───── DOCUMENT SEGMENT ─────
Reflection on Mina Sharifi: Uplifting Through Joy, Resilience, and Relentless Love

Written by Dr. Shinkai Hakimi for Sahar Education

There are people whose work moves quietly but leaves a deep, permanent imprint on the world. Mina Sharifi is one of those people. In a conversation that felt like both an interview and a gentle unfolding of truths, I learned more than just about her initiatives, I was reminded of what it means to lead with heart, humility, and unwavering dedication.

Mina didn’t set out to become an activist. Her path began with a springtime New Year’s celebration at an orphanage in Kabul. She described to me the vibrant joy of the girls dancing, laughing, free for a moment in time. But when the boys entered the room, the joy abruptly receded. The girls instinctively stepped back, relinquishing the space without hesitation. “The song wasn’t even over,” Mina said, but their time had already expired. That stark moment, the internalized misogyny, the relinquishing of space without question was the catalyst. From that flash of injustice, Sisters 4 Sisters was born.

Millions of refugee children are missing out on an education. Without an opportunity to learn, they risk becoming a lost generation with little chance for a better future. Through sustainable programs, our Fellows are working to ensure refugees can learn and develop the skills they need to succeed in life.
— Sisters 4 Sisters

What struck me most is that Mina’s work is never for the community—it is with them. The girls designed the program alongside her. They owned it. They ran with it. Alumni became mentors, word spread through networks of trust, and a program initially created as a response to injustice transformed into a vehicle of empowerment and healing. In our work at SAHAR Education, where we also serve girls in Afghanistan through community-led programs, this philosophy deeply resonates. Mina’s approach is not top-down, it’s inside-out, grassroots, and deeply relational.

In spaces overwhelmed by trauma, Mina chooses joy. She told me that trauma is the backdrop, but never the center. Her programs intentionally create room for lightness, celebration, and shared laughter, even in the heaviest of contexts. There’s a wisdom in that: healing doesn’t mean erasing pain, but it does mean refusing to let it define every moment. That conscious centering of joy is something I hope to more explicitly weave into our work at SAHAR, especially when it’s so easy to become absorbed by the enormity of the suffering around us.
─────
## REQUEST A
Print the rows without changes, starting at the line that contains "Click the minus icon to remove signing config" and ending with the last line of the rows.
The text and the rows that follow it come from unrelated sources.
───── MATERIAL SHOWN ─────
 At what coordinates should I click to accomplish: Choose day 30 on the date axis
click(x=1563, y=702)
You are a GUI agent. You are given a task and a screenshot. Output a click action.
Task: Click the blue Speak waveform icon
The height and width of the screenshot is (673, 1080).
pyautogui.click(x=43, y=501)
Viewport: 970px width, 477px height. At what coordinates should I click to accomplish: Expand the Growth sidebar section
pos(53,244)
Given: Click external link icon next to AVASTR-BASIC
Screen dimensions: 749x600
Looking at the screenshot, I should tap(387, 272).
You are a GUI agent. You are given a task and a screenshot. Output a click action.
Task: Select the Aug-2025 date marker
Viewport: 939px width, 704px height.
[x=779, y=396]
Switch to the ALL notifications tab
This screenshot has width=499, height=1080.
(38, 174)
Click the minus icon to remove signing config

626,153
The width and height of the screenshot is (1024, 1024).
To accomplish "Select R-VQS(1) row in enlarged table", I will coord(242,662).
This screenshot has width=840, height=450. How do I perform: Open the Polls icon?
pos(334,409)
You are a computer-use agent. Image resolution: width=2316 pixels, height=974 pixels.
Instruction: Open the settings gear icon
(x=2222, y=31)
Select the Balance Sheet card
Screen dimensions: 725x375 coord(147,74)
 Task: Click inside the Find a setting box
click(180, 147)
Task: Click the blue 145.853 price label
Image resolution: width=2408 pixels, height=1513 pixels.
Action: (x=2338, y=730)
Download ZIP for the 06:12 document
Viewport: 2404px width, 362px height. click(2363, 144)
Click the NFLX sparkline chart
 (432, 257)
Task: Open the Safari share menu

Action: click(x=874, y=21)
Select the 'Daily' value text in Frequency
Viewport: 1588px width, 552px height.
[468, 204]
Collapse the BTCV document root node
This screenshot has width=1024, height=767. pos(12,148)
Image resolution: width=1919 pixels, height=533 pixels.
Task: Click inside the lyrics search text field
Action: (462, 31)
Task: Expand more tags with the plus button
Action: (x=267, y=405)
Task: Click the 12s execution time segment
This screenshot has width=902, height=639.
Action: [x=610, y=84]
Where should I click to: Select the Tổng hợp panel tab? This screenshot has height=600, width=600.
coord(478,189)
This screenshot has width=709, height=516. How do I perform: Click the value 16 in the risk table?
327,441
─────
## REQUEST B
Answer these questions from the reflection on Mina Sharifi, each in a few words:
(i) Where was the New Year's celebration that led to Sisters 4 Sisters held?
(ii) Who designed the program alongside Mina?
(iii) According to Mina, trauma is the backdrop but never what?

## EXERCISE ANSWER A
Click the minus icon to remove signing config

626,153
The width and height of the screenshot is (1024, 1024).
To accomplish "Select R-VQS(1) row in enlarged table", I will coord(242,662).
This screenshot has width=840, height=450. How do I perform: Open the Polls icon?
pos(334,409)
You are a computer-use agent. Image resolution: width=2316 pixels, height=974 pixels.
Instruction: Open the settings gear icon
(x=2222, y=31)
Select the Balance Sheet card
Screen dimensions: 725x375 coord(147,74)
 Task: Click inside the Find a setting box
click(180, 147)
Task: Click the blue 145.853 price label
Image resolution: width=2408 pixels, height=1513 pixels.
Action: (x=2338, y=730)
Download ZIP for the 06:12 document
Viewport: 2404px width, 362px height. click(2363, 144)
Click the NFLX sparkline chart
 (432, 257)
Task: Open the Safari share menu

Action: click(x=874, y=21)
Select the 'Daily' value text in Frequency
Viewport: 1588px width, 552px height.
[468, 204]
Collapse the BTCV document root node
This screenshot has width=1024, height=767. pos(12,148)
Image resolution: width=1919 pixels, height=533 pixels.
Task: Click inside the lyrics search text field
Action: (462, 31)
Task: Expand more tags with the plus button
Action: (x=267, y=405)
Task: Click the 12s execution time segment
This screenshot has width=902, height=639.
Action: [x=610, y=84]
Where should I click to: Select the Tổng hợp panel tab? This screenshot has height=600, width=600.
coord(478,189)
This screenshot has width=709, height=516. How do I perform: Click the value 16 in the risk table?
327,441

## EXERCISE ANSWER B
(i) At an orphanage in Kabul.
(ii) The girls.
(iii) The center.